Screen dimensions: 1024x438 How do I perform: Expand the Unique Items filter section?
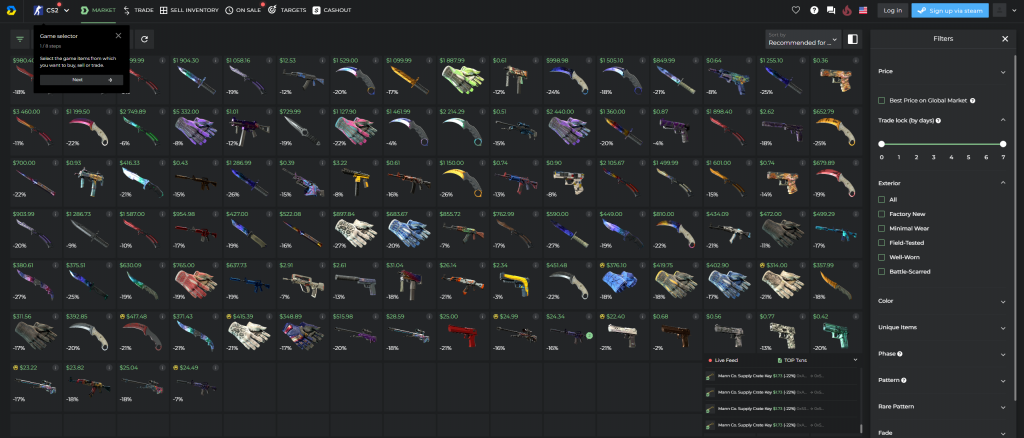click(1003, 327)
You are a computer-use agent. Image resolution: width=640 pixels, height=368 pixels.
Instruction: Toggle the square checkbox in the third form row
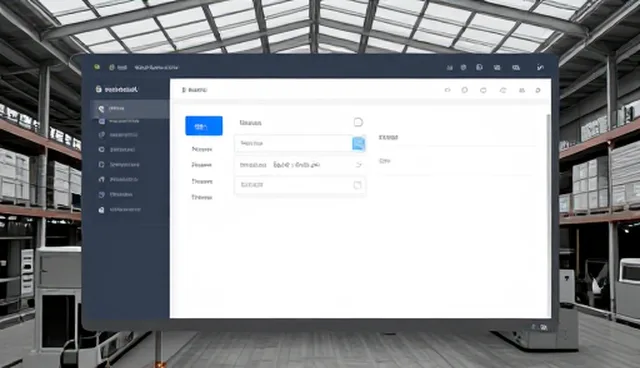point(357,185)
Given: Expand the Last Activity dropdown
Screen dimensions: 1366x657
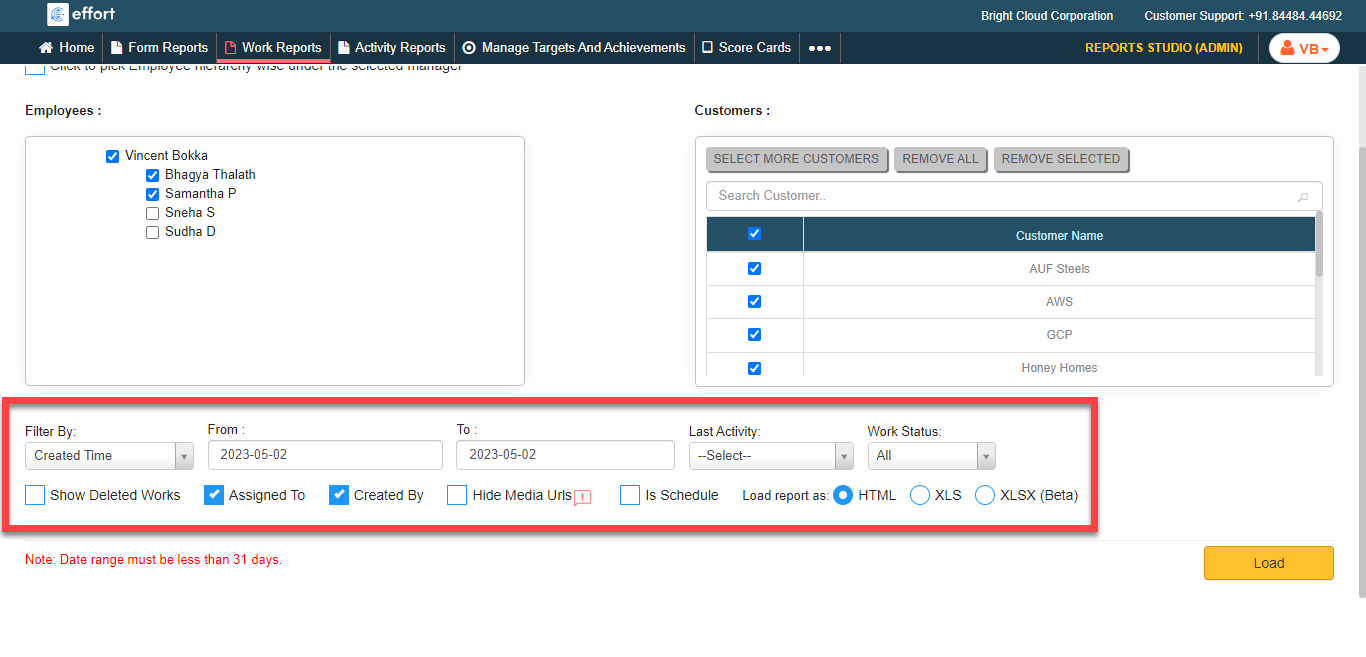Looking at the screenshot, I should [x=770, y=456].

==

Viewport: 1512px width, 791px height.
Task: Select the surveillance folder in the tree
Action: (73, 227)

> [TASK PROMPT]:
Reproduce the data above exactly, but only from the line containing "Screen dimensions: 1024x438" through the line containing "Given: Expand the Last Activity dropdown"; skip the pictures.

> [RESULT OF THIS TASK]:
Screen dimensions: 1024x438 How do I perform: Expand the Unique Items filter section?
click(1003, 327)
You are a computer-use agent. Image resolution: width=640 pixels, height=368 pixels.
Instruction: Toggle the square checkbox in the third form row
point(357,185)
Given: Expand the Last Activity dropdown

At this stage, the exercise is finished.